La tension politique monte au Sud-Ubangi après une correspondance du Vice-Premier ministre en charge de l’Intérieur, Jacquemain Shabani, exigeant du gouverneur titulaire de céder l’intérim à son adjoint et d’organiser une remise et reprise.
Une démarche vivement contestée par les députés provinciaux, qui dénoncent ce qu’ils qualifient de « tentative de déstabilisation institutionnelle » dans une province déjà fragilisée par sa situation géographique et sécuritaire.
Selon plusieurs élus provinciaux, aucune procédure judiciaire ni décision formelle ne justifierait l’exigence faite au gouverneur du Sud-Ubangi de se dessaisir temporairement de ses fonctions. Ils affirment qu’à ce stade, aucune invitation officielle de la justice n’aurait été adressée au chef de l’exécutif provincial.
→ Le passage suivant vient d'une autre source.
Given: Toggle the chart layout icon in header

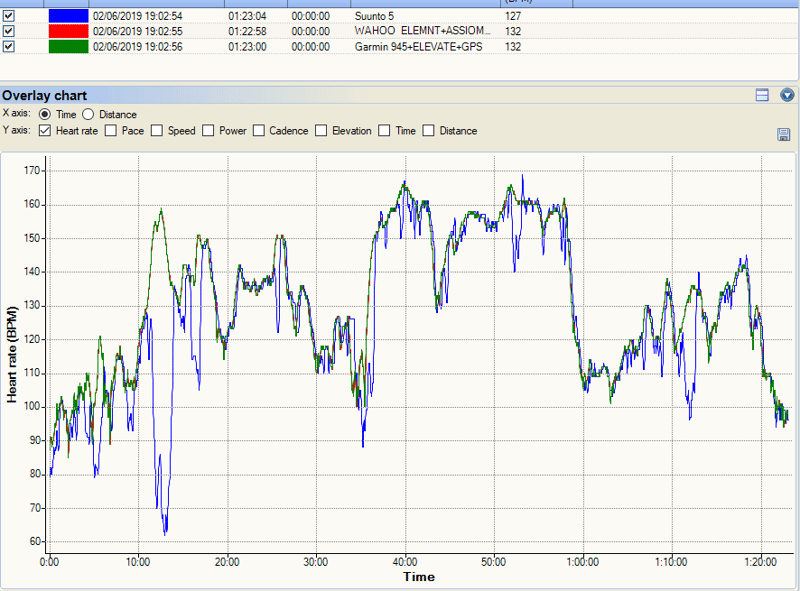Looking at the screenshot, I should point(762,95).
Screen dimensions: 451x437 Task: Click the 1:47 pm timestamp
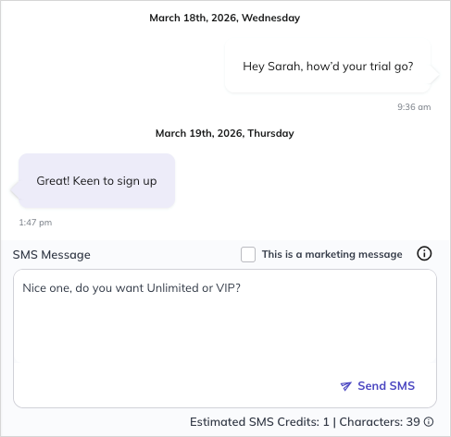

Les députés évoquent par ailleurs des « irrégularités » dans la correspondance signée par le VPM, estimant que la démarche ne s’appuierait sur aucun fondement légal clair.
Les élus alertent également sur les conséquences sécuritaires potentielles d’une telle décision. Le Sud-Ubangi partage une longue frontière avec la République Centrafricaine, une zone régulièrement exposée à des mouvements armés et à des tensions transfrontalières.
Certains députés évoquent même la présence signalée d’éléments militaires étrangers dans les zones frontalières, estimant qu’un vide ou une crise institutionnelle au sommet de la province pourrait fragiliser davantage le dispositif sécuritaire local.
Les députés provinciaux s’interrogent également sur ce qu’ils considèrent comme un traitement différencié des gouverneurs. Ils citent notamment les cas de Grâce Bilolo au Kongo-Central et du gouverneur de la Tshopo, qui, selon eux, n’auraient pas fait l’objet de mesures similaires lors de leurs interpellations respectives.
Pour ces élus, cette disparité soulève des interrogations sur la cohérence et l’équité dans la gestion des dossiers des exécutifs provinciaux par le ministère de l’Intérieur.
Alors que le climat politique reste tendu, les députés provinciaux appellent au respect strict des procédures légales et à la préservation de la stabilité institutionnelle du Sud-Ubangi. Ils exhortent le gouvernement central à privilégier le dialogue et la transparence afin d’éviter toute crise susceptible d’affaiblir davantage cette province stratégique du nord-ouest de la RDC.